■ What is required:
Search term "mode": copy each line of the data containing it.

■ Data extract:
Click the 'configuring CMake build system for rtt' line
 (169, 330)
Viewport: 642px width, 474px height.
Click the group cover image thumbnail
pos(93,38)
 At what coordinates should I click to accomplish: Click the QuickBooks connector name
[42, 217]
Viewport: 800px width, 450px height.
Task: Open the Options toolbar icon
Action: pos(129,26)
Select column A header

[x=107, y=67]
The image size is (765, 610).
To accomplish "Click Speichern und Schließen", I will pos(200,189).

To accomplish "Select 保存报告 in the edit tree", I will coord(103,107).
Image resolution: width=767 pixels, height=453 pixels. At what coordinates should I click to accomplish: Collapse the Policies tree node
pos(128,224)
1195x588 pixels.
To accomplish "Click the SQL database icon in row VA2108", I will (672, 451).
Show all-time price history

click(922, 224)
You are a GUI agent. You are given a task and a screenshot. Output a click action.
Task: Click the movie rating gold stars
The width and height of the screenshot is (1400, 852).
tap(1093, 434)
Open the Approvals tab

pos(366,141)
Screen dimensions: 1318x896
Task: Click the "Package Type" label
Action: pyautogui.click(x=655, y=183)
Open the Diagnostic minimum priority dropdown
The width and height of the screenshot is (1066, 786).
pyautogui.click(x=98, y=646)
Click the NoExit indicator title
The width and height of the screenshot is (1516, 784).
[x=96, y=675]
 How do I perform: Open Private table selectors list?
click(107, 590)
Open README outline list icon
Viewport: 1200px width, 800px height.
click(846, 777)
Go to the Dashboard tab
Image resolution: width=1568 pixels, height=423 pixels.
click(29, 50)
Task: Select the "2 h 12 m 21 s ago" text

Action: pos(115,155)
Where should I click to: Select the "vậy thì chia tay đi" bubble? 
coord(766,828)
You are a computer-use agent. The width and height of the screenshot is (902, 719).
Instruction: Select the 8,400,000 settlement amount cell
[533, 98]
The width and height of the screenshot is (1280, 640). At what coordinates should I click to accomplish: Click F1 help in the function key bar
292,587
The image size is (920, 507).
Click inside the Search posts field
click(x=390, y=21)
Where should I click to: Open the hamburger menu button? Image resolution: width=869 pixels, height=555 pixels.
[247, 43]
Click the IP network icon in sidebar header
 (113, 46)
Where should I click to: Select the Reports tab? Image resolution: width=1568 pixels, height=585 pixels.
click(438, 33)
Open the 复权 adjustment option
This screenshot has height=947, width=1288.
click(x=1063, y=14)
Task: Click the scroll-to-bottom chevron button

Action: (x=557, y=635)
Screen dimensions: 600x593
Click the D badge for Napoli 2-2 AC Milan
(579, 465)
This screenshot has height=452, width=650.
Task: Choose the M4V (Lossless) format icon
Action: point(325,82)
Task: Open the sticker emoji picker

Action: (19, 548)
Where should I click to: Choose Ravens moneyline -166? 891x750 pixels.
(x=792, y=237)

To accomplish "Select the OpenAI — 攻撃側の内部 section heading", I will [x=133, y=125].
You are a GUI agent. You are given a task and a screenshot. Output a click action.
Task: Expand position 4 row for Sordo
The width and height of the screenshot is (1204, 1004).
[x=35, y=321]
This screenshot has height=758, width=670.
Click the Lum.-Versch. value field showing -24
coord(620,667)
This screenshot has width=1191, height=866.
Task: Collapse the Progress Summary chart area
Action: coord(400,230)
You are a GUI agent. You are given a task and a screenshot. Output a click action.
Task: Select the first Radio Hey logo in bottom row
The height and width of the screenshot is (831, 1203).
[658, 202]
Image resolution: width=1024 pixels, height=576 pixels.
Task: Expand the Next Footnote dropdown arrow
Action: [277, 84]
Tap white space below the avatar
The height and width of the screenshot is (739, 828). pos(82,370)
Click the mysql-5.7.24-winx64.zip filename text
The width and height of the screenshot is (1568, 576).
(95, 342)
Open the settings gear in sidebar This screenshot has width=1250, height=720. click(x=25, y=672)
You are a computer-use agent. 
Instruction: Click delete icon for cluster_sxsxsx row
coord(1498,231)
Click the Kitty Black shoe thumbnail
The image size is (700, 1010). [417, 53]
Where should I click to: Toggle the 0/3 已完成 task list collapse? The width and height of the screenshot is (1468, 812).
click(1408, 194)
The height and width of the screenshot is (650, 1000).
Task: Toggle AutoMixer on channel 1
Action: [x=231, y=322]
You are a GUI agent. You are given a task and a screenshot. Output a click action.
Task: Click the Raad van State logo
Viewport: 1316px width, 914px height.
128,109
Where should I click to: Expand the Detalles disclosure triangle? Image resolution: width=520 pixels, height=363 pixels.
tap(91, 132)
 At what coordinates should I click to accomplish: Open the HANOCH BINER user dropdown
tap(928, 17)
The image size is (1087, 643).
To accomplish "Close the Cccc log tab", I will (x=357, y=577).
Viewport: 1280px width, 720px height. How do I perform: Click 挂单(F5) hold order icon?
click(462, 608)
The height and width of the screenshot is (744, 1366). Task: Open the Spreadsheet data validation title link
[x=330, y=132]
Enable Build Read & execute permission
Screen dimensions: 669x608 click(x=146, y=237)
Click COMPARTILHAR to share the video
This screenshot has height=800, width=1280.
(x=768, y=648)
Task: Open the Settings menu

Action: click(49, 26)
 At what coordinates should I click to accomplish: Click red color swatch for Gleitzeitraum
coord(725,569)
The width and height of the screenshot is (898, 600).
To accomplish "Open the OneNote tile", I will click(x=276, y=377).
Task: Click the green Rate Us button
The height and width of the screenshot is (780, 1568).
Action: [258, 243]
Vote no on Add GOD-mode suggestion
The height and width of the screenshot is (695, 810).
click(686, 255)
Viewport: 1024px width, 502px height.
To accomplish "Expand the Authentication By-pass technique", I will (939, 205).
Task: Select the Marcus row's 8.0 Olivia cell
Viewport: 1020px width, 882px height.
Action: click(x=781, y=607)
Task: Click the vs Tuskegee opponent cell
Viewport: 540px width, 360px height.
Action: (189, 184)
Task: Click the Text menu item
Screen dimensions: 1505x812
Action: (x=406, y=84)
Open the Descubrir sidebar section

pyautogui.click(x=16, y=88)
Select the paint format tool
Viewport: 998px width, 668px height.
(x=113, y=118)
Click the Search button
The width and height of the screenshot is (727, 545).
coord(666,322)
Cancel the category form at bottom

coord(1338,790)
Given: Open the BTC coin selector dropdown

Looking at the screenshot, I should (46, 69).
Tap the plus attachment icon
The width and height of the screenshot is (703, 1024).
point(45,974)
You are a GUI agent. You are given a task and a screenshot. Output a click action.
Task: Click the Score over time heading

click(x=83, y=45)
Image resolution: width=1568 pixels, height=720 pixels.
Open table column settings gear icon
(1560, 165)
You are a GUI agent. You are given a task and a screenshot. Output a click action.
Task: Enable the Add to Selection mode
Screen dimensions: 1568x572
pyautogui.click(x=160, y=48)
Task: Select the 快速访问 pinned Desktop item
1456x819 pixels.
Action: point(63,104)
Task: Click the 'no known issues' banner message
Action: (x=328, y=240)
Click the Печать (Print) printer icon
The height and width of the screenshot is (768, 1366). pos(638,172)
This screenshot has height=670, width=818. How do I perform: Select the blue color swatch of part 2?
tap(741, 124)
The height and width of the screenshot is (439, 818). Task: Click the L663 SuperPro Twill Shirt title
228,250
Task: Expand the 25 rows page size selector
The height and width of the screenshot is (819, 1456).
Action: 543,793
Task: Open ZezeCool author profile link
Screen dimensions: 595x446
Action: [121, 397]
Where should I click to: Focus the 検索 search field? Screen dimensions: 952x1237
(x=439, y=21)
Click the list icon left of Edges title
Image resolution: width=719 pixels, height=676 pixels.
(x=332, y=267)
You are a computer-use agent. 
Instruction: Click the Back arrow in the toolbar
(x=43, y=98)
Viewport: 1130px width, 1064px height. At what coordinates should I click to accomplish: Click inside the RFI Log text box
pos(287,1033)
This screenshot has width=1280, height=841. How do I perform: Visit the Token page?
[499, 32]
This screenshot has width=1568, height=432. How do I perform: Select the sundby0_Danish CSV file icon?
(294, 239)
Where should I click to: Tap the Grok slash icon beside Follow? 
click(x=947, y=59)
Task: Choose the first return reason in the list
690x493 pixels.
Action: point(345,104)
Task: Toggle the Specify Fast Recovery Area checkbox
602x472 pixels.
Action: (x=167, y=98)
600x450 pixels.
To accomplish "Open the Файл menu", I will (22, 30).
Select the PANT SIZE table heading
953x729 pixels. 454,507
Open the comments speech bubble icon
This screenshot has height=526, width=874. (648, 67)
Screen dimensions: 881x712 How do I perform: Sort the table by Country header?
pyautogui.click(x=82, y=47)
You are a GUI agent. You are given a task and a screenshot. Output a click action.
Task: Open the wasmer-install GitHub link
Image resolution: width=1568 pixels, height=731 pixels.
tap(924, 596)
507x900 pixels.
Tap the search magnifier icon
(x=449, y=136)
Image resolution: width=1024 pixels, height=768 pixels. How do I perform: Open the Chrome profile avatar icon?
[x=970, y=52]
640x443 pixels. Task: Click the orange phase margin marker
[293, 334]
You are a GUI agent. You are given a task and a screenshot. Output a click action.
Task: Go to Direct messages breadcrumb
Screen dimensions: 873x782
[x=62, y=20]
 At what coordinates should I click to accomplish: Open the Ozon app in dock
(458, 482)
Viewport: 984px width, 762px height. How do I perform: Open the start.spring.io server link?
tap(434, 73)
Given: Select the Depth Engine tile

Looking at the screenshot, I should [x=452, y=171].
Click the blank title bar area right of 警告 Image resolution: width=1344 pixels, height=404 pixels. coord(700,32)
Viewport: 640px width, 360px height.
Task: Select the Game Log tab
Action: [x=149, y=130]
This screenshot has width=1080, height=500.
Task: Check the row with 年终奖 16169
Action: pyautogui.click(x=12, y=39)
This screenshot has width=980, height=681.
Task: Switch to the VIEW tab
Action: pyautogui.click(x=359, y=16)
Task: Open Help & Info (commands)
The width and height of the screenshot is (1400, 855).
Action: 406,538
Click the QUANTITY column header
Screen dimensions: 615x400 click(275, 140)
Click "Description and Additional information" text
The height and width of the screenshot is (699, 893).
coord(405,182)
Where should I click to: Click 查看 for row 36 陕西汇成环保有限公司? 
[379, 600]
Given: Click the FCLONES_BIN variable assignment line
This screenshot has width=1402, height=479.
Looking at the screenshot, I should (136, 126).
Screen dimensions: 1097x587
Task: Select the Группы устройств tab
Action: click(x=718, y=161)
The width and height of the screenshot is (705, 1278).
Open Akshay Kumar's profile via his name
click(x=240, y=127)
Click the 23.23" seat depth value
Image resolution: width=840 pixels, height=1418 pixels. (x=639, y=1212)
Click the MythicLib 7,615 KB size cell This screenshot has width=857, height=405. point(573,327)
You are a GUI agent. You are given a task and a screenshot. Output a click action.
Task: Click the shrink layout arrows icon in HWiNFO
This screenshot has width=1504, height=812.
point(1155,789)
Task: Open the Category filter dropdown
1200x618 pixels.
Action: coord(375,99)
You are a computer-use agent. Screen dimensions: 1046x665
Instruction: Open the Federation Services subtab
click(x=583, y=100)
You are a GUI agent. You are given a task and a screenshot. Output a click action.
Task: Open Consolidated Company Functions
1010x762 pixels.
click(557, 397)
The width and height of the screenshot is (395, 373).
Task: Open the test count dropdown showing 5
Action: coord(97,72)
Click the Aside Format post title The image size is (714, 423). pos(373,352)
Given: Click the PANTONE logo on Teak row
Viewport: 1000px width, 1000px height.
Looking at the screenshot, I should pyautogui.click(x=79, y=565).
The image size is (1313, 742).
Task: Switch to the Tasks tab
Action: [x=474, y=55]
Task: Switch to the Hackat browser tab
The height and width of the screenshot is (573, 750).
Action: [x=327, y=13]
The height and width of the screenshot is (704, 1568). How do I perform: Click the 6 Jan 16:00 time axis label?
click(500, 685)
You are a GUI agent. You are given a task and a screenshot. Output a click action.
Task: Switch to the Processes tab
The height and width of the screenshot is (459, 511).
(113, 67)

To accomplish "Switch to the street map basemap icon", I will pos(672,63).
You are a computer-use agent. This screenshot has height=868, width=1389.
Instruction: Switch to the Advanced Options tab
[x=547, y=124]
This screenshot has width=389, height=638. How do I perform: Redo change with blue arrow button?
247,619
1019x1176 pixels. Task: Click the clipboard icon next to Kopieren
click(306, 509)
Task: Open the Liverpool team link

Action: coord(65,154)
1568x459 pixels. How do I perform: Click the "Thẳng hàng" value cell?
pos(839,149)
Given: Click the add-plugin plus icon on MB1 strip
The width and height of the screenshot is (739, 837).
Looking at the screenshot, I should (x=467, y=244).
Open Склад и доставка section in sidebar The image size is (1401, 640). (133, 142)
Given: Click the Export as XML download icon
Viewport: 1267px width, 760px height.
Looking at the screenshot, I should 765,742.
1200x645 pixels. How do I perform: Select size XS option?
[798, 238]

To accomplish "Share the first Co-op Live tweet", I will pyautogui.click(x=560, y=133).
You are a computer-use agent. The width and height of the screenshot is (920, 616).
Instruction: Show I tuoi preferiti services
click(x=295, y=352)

■ Result of this exercise:
Vote no on Add GOD-mode suggestion
Task: Enable the Add to Selection mode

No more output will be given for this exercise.